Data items
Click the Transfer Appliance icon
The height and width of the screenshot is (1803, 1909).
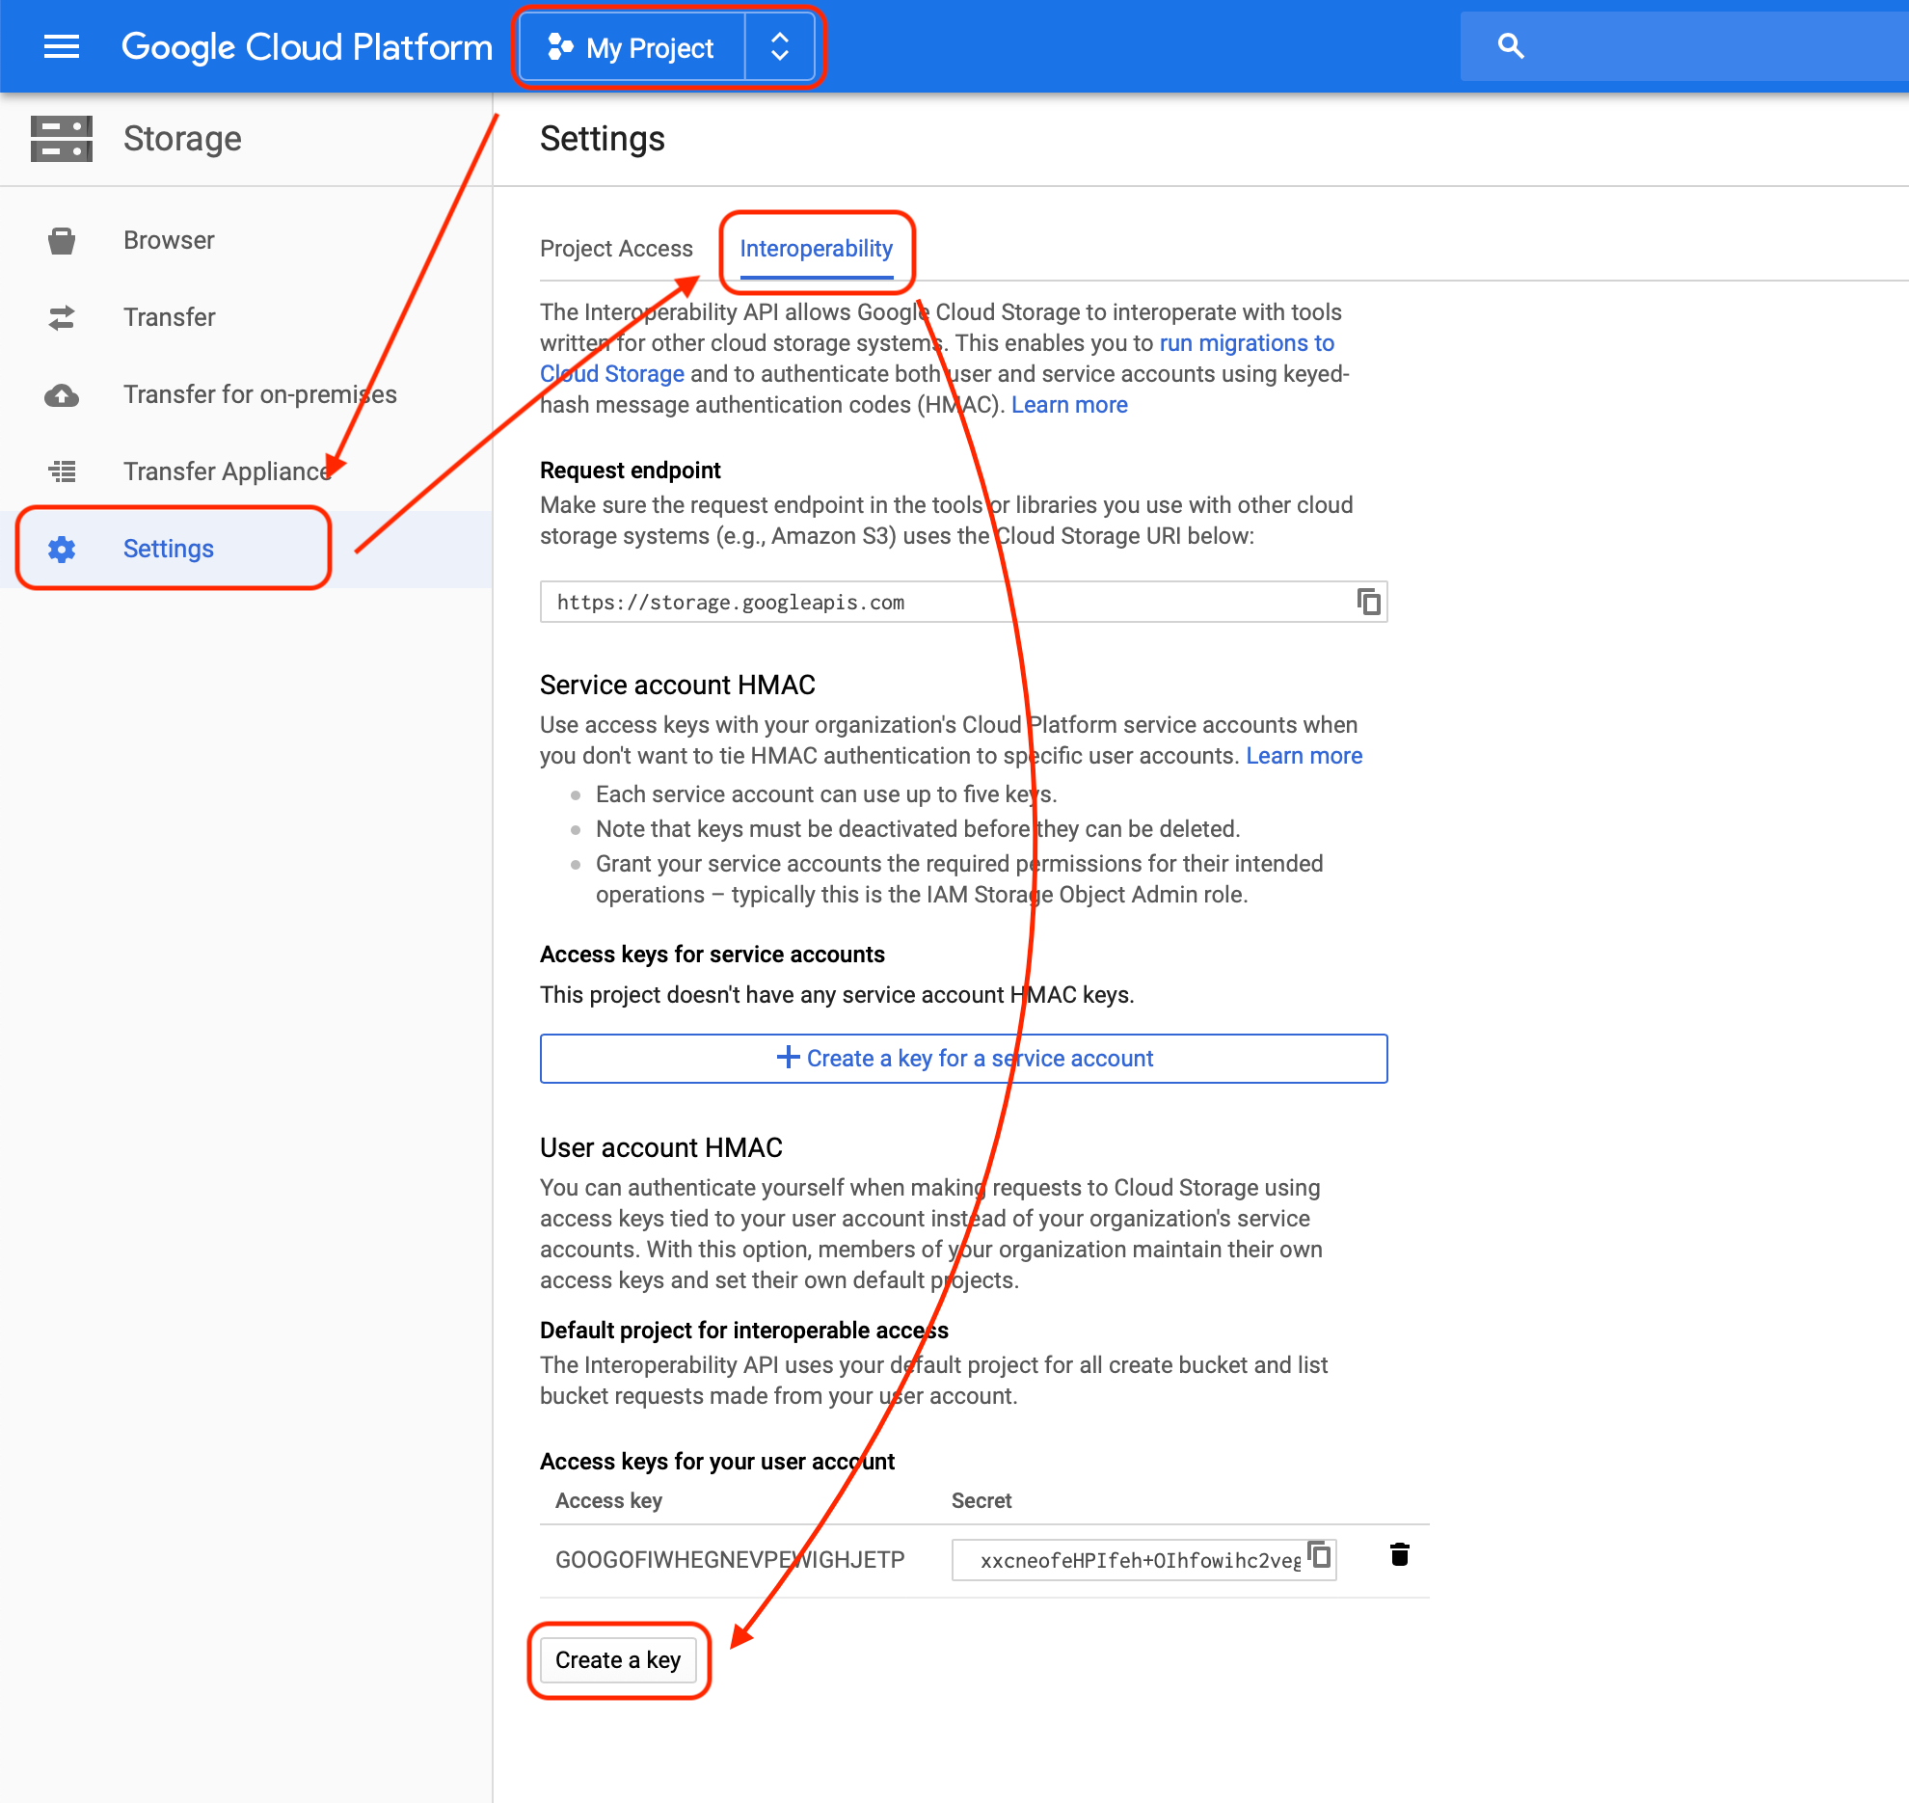click(62, 471)
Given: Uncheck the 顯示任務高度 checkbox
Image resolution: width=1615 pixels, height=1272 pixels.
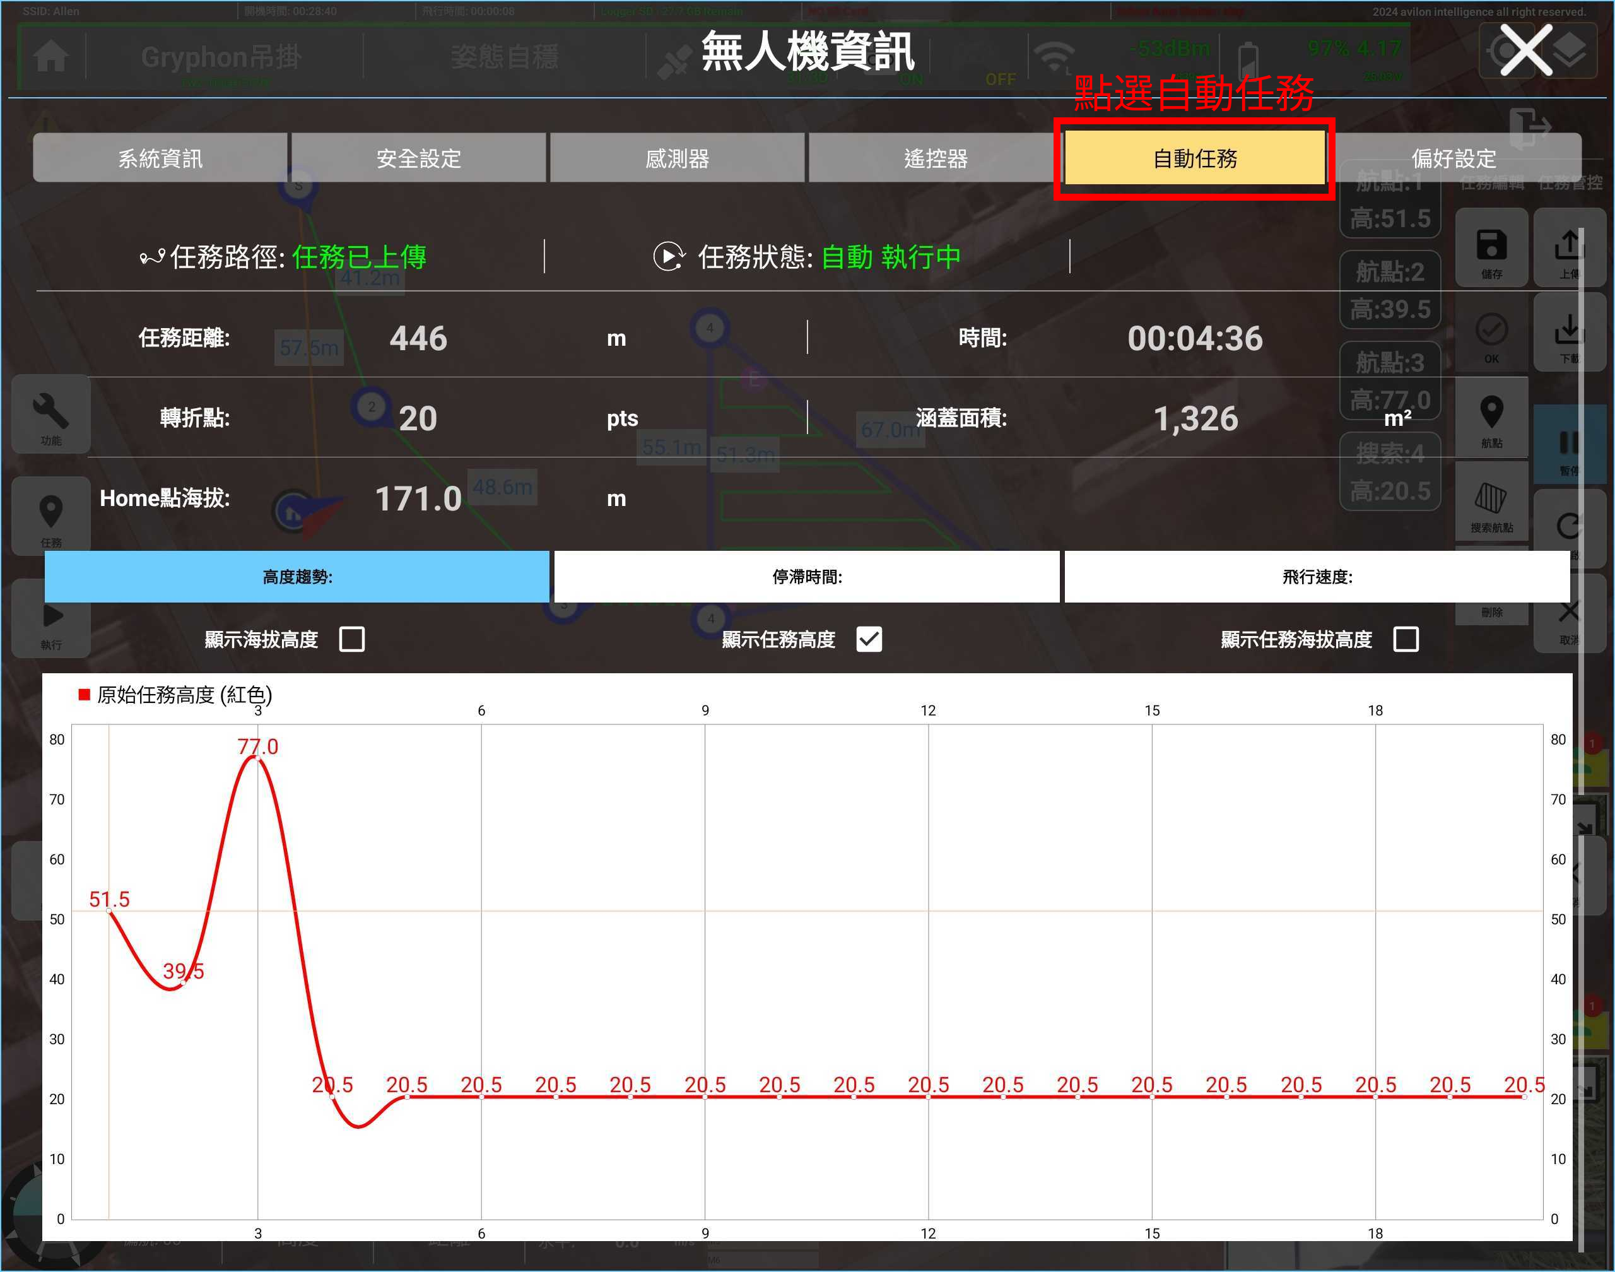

» The task: Would you retype every line shown above exactly, leaving the pictures aside?

» Output for this exercise:
Click the Transfer Appliance icon
The height and width of the screenshot is (1803, 1909).
click(62, 471)
Given: Uncheck the 顯示任務高度 checkbox
Image resolution: width=1615 pixels, height=1272 pixels.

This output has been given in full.